Bombalamaların ve sivillere yönelik toplu katliamların Direniş’i ve Filistin halkının ruhunu sarsmadığını gören Siyonistler, 27 Ekim’de Gazze’de kara operasyonlarına devam etme kararı aldı. Bu operasyonların sonucu, Gazze topraklarını Siyonist işgalciler için aşılmaz bir kaleye dönüştüren Direniş savaşçıları tarafından 150-200 arası İsrail ordusu zırhlısının imha edilmesi ve belirtilmeyen sayıda askerin etkisiz hale getirilmesi oldu. (İsrailli bir kaynağa göre İsrail ordusu kayıpları 10 bini geçmiş durumda)
Aynı zamanda, Direniş, Gazzze’ den hariç Batı Şeria ve Güney Lübnan’daki Siyonistlere karşı yeni savaş cepheleri açarak onları yerleşim birimlerini boşaltmaya ve askeri kuvvetlerinin büyük bir bölümünü oraya göndermeye zorladı.
Siyonistler daha önce Gazze’ye yaptıkları tüm işgâllerde hedeflerinin “Hamas’ın yok edilmesi” olduğunu açıklamışlardı. Bunu başaramamakla kalmadılar, 2023 yılında en büyük bölümünü Hamas’ın oluşturduğu Direniş her zamankinden daha güçlü olarak hareketlerin inisiyatifini ele geçirdi ve Siyonistleri askerî üsleri ve yerleşim yerleri içinde vurdu.
Anglo-Amerikan hegemonyasında başı çeken ABD, İngiltere, Kanada, Fransa, İtalya, Almanya ve diğer emperyalist ülkeler Siyonistlere tam desteklerini ilân etmekte gecikmediler; ve tabiî işbirlikçileri. (Kimi işbirlikçiler de karşı görünme zarureti altında Filistincilik yaparak İsrail’e destek olmaya devam etmekte, AKP iktidarı gibi.)
Filistin halkı 75 yıldır özgürlüğü ve bağımsızlığı için mücadele ediyor.

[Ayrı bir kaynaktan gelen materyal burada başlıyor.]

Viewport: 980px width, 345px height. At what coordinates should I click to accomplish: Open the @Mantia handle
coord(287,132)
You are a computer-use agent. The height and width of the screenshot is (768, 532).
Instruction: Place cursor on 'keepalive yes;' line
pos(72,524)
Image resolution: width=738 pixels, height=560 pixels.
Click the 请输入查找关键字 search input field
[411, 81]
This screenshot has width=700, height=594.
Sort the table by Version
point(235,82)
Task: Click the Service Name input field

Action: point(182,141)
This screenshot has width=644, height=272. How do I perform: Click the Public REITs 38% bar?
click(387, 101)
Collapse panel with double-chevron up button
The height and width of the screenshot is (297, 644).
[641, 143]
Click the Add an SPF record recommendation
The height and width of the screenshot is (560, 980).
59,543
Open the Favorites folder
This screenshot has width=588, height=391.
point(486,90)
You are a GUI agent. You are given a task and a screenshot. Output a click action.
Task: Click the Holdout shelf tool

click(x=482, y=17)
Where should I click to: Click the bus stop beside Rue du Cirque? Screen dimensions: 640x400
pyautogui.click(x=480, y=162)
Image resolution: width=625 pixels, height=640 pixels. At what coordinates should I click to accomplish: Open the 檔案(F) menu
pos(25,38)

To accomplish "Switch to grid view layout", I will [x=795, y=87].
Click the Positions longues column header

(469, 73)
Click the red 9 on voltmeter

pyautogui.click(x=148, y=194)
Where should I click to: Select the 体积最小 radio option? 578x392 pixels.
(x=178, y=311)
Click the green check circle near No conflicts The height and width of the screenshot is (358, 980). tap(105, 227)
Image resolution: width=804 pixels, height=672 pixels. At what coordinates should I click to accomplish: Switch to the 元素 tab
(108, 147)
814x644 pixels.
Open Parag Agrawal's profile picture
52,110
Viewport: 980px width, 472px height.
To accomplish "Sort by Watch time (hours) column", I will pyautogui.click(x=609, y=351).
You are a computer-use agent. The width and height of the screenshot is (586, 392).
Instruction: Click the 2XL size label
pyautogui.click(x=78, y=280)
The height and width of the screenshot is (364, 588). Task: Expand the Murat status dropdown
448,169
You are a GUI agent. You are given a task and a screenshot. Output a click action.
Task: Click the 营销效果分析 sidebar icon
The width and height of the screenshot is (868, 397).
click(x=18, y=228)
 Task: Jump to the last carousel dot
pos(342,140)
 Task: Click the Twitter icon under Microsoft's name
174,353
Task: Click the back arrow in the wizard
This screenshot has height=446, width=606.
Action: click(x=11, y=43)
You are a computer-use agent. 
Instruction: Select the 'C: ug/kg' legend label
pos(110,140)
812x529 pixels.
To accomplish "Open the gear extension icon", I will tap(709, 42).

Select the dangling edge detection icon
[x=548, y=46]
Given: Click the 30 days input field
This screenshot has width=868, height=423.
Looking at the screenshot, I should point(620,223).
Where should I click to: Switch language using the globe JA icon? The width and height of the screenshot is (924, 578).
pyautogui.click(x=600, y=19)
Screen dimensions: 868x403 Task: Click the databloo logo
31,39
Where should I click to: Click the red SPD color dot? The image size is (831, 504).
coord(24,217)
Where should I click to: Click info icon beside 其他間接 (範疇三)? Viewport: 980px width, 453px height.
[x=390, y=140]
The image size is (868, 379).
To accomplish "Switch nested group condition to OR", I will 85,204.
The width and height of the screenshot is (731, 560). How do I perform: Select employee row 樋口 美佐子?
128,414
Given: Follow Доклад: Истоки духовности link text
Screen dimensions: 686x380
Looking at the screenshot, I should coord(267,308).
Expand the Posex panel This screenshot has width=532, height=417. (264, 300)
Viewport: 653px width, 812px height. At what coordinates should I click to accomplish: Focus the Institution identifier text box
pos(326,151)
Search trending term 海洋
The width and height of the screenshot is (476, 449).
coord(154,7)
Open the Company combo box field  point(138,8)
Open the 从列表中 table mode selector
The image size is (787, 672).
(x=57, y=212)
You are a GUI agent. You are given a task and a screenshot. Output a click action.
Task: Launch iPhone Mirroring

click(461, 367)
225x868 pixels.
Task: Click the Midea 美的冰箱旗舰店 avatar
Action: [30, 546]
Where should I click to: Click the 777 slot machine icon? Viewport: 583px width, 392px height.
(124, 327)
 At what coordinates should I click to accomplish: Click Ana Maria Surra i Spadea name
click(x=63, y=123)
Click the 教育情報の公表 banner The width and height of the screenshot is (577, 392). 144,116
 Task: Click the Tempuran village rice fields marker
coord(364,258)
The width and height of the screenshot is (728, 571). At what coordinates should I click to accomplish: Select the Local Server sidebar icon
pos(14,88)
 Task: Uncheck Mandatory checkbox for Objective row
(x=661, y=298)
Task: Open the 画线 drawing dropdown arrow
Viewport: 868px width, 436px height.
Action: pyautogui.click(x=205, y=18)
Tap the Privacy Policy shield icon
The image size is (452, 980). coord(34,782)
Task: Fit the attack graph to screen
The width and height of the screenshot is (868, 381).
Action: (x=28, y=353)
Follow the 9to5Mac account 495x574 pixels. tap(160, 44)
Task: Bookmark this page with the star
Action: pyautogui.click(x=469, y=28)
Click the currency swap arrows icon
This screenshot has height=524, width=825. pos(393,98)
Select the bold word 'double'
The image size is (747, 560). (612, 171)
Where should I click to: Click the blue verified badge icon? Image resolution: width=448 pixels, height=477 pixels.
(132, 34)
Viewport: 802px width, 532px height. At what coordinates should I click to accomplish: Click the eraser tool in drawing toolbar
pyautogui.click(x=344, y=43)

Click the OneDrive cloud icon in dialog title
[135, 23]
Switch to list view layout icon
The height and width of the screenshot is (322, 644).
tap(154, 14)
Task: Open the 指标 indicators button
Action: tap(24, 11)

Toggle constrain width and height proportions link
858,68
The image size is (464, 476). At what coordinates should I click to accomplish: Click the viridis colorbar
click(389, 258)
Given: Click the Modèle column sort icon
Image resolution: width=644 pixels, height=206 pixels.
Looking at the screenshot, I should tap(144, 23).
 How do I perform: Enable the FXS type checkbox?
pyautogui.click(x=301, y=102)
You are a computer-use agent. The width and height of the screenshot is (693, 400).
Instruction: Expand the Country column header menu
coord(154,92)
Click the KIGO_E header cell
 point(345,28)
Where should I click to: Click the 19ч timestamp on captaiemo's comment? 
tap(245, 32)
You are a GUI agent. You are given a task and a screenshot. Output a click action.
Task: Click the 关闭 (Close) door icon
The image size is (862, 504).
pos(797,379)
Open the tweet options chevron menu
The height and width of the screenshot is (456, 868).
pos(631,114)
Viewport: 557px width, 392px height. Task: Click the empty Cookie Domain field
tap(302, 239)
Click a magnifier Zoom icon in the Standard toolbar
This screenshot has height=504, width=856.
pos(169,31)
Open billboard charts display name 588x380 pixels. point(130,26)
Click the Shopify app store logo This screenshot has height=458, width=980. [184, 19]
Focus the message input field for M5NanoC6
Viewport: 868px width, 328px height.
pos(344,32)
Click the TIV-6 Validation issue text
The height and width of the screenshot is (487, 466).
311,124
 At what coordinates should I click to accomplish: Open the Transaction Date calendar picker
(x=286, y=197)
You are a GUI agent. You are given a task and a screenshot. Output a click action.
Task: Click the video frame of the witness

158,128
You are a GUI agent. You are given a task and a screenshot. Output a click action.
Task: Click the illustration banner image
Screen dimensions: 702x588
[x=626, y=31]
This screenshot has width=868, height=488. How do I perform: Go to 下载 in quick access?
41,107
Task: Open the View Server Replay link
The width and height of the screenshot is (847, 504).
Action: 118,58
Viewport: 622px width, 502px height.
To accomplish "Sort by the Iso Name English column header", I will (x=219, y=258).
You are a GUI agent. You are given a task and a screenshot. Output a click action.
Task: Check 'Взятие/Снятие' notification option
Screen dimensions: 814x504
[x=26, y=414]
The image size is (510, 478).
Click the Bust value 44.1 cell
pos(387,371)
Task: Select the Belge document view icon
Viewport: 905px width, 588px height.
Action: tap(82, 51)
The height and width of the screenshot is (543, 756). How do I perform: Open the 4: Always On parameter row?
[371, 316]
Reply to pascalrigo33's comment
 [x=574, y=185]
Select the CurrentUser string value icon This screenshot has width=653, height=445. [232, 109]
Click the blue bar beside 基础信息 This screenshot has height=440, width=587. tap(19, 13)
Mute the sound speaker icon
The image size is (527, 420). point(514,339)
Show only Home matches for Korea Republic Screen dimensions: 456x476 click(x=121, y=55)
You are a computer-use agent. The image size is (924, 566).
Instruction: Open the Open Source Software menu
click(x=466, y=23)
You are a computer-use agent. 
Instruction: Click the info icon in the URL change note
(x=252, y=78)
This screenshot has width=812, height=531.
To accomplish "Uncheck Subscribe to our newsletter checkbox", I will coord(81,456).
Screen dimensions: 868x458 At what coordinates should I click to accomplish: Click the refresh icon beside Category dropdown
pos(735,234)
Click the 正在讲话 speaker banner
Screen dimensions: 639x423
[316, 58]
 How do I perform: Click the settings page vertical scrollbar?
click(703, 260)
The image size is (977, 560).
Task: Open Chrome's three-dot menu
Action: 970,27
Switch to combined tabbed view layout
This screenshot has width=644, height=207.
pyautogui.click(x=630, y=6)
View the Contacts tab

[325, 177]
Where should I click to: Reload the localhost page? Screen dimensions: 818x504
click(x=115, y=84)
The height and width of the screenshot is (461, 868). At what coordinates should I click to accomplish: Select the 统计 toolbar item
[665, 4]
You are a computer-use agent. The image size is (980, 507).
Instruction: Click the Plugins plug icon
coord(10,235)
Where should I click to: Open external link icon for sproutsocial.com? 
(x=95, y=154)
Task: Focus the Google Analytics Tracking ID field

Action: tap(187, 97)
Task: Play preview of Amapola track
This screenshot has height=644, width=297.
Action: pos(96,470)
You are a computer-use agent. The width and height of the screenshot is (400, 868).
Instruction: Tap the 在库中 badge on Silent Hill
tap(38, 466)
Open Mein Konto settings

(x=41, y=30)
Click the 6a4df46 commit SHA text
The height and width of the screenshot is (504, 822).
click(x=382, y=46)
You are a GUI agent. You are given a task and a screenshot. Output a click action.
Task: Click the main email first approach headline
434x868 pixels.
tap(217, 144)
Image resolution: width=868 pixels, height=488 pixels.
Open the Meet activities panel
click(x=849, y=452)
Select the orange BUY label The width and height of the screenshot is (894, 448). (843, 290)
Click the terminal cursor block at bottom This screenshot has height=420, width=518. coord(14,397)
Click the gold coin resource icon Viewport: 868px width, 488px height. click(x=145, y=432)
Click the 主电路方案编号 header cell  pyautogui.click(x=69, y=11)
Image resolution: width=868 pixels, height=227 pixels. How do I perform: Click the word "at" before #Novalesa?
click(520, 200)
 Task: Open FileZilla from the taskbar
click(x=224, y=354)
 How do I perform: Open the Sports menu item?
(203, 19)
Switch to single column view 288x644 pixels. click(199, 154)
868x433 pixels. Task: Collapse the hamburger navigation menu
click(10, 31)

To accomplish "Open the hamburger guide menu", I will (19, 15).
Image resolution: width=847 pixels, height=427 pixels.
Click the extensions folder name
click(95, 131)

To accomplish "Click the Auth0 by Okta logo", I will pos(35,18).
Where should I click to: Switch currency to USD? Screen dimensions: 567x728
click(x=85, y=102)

Filistin’de siyasî bağlantılar birkaç kez değişti, ancak özgürlük ve bağımsızlık arzusu bastırılamaz kaldı. Nesilden nesile aktarılır. Savaş alanında şehit düşenlerin yerini yeni savaşçılar alıyor. Hiç abartmadan Filistin halkının tüm insanlığın özgürlük ağacını suladığını söyleyebiliriz. İnsan onurunun, kararlılığının, cesaretinin ve fedakarlık isteğinin parlak bir işaretidir 7 Ekim.
Siyonistler, tüm dünyanın emperyalistlerini ve burjuva güçlerini yanlarında bulunduruyor.
Buna mukabil Filistin halkı, dünya çapında benzeri görülmemiş kitlesel gösterilere katılan, Filistin özgürlüğü ve Direnişiyle önyargısız bir şekilde dayanışma için haykıran yüz milyonlarca insana sahiptir. Antisiyonizm hiç bu kadar derin dip dalgası hâline gelmemişti.